After retiring, Jerry and Shirley jumped into the antiques game themselves, buying the old First State Bank building at Main and Pacific streets and opening Ford Office Supply with an adjoining antiques mall.
Community boosterism and his love of music and theater all came together in 1986 when the Gladewater Chamber of Commerce launched an annual festival to celebrate the city’s unique history as a 1930s boomtown.
As a contribution to the first Gusher Days weekend, Jerry teamed up with Glen Goza, Molly Abercrombie, and Brenda Kaster to write a musical comedy, “Settin’ on the Woodbine.” (That spelling of settin’ was deliberate, Jerry would point out.) Jerry composed all the music and wrote many of the lyrics. The full-scale production took the efforts of more than 50 cast and crew members and a long, rigorous rehearsal schedule. The show ran during Gusher Days for six years.
After retiring, Jerry, Shirley, and often other family and friends enjoyed road trips in their RV, especially to Colorado in summers and often to visit their daughter, Sissy, in South Dakota. They also remained energetic hosts for all comers at their Lake Gladewater home on holidays, especially the Fourth of July.

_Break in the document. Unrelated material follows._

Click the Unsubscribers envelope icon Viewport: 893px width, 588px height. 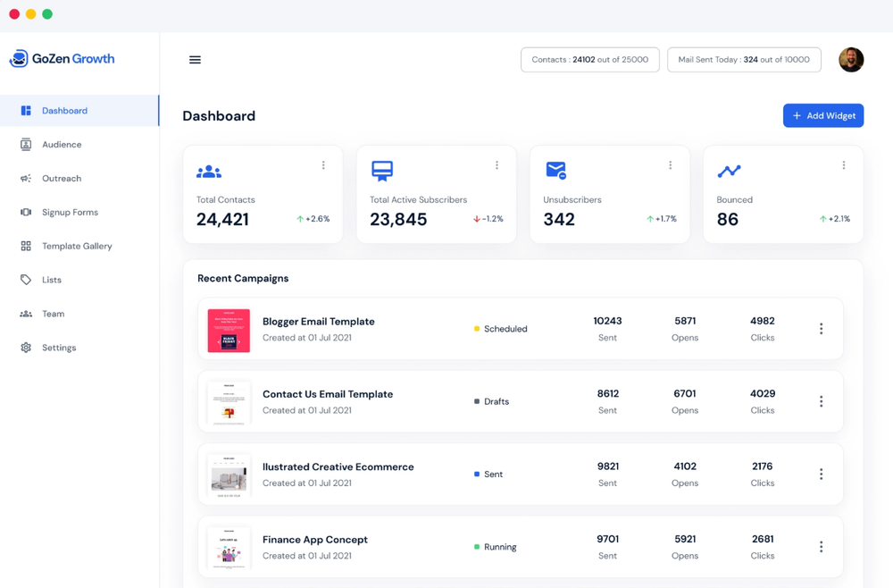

His family and friends remember Jerry as a kind, loving Christian man with a huge heart. Very seldom would you find him without a book in his hand or his back pocket, always increasing his knowledge regarding some historical event. And he loved sharing this knowledge.
Mr. Kates (“Brother”) was preceded in death by his parents; a son, Gerald Jack Kates; an infant daughter; a granddaughter, Rebecca Kates; and three sisters and four brothers-in-law, Fredalene (“Woo-Woo”) Clark Ruggles and husbands Neal Clark and Don Ruggles, Mary Jean (“Nee-Nee”) and Jack Elrod, and Harriett (“Lolly”) and Glenn Walton.
Survivors include his wife of 60 years, Shirley Sherrell Kates; two sons and a daughter-in-law, Harry Wesley Kates of Gladewater, Matthew Scott and Teresa Kates of Gladewater; a daughter, Sherrell “Sissy” Anne Schneiderman of Mineola; seven grandchildren, Joel Duraso of Gladewater, Josie Duraso of San Diego, Calif., Jacob Duraso of Tulsa, Okla, Tony Turner of White Oak, Christopher Webb of Gladewater, Jacqueline Smith of White Oak, and Bruce Kates of Gladewater; nine great-grandchildren; two sisters-in-law, Susanne and her husband Bob Cypert of Columbus, Kansas, and Peggy Van Dyke of Broken Arrow, Oklahoma; many nieces and nephews; and his dog, Andy.
The family asks that memorials be directed to First United Methodist Church of Gladewater or Hospice of East Texas (www.hospiceofeasttexas.org).